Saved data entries
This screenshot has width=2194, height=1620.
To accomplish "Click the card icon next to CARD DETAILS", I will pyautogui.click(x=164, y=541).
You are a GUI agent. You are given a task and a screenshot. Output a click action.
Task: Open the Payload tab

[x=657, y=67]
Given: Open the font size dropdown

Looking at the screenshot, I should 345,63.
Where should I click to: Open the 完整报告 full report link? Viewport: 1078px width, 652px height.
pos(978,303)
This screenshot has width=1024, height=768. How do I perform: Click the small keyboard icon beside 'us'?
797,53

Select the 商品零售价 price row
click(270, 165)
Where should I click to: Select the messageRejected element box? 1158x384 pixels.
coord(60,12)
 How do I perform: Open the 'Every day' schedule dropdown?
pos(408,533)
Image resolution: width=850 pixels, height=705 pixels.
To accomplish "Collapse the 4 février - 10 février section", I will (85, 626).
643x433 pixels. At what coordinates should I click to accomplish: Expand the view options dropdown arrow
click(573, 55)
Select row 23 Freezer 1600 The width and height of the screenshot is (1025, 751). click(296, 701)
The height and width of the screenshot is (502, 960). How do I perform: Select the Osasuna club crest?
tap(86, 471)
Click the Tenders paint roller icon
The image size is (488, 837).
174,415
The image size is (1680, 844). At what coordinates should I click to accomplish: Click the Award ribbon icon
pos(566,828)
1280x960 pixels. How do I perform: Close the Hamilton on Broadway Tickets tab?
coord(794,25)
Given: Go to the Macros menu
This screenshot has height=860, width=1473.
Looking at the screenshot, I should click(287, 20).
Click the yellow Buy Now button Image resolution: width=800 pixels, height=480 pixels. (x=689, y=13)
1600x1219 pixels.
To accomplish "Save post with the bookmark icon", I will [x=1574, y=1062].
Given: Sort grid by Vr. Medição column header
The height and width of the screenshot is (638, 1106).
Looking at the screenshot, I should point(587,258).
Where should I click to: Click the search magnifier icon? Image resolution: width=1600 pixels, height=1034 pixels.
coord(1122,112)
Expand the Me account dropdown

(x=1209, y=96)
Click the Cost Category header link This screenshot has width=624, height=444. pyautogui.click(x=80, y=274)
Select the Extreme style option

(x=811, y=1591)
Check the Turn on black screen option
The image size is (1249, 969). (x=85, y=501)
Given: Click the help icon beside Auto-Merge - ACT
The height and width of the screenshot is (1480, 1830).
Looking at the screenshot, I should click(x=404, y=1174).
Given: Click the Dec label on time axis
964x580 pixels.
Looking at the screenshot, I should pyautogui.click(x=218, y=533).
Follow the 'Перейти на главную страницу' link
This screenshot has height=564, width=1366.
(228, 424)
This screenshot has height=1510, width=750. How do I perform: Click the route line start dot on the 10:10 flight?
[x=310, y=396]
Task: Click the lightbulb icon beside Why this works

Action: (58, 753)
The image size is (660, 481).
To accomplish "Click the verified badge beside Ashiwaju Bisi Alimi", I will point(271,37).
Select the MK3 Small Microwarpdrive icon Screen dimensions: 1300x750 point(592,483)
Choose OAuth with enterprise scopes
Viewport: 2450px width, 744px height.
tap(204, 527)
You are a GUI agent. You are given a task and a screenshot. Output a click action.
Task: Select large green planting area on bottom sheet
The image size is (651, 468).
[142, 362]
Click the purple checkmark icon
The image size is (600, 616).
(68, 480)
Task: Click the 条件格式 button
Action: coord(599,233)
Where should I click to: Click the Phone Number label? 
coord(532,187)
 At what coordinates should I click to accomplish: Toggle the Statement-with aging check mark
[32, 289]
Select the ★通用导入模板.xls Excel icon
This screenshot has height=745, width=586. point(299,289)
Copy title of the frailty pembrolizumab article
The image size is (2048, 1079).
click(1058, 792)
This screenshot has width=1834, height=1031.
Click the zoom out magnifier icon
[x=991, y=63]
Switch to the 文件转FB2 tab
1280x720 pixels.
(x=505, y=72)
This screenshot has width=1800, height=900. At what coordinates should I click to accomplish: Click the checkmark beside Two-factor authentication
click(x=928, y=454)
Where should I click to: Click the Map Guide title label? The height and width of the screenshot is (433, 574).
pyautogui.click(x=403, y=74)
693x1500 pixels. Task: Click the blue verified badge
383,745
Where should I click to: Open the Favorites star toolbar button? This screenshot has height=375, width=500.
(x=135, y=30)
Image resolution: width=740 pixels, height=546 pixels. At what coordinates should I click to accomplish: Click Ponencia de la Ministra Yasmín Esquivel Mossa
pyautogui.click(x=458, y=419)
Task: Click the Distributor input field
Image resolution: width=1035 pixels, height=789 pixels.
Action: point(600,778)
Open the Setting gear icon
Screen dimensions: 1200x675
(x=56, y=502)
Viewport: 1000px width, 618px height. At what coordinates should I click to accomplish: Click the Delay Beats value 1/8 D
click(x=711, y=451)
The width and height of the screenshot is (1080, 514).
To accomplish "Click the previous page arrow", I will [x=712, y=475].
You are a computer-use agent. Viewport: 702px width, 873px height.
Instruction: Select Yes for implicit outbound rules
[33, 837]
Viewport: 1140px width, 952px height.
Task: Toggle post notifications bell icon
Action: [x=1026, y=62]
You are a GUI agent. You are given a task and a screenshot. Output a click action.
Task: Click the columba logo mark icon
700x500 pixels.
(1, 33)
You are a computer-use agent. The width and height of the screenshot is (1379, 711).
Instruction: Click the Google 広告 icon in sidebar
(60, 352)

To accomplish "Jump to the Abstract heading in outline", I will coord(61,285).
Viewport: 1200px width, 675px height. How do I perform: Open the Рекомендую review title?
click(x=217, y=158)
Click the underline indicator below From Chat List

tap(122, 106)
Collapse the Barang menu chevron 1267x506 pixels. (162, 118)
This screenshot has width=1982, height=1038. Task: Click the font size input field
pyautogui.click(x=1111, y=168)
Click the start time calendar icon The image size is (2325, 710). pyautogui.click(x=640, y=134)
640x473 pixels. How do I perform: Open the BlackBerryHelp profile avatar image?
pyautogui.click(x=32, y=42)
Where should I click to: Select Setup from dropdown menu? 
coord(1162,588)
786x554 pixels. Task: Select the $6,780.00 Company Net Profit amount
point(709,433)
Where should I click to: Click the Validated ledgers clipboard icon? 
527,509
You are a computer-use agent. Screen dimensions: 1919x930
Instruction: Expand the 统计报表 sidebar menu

■ Aim of the task
All lines with the string "will" must be copied from the data.

■ Output of the exercise
To accomplish "Click the card icon next to CARD DETAILS", I will pyautogui.click(x=164, y=541).
To accomplish "Collapse the 4 février - 10 février section", I will (85, 626).
To accomplish "Save post with the bookmark icon", I will [x=1574, y=1062].
To accomplish "Click the verified badge beside Ashiwaju Bisi Alimi", I will point(271,37).
To accomplish "Click the previous page arrow", I will [x=712, y=475].
To accomplish "Jump to the Abstract heading in outline", I will coord(61,285).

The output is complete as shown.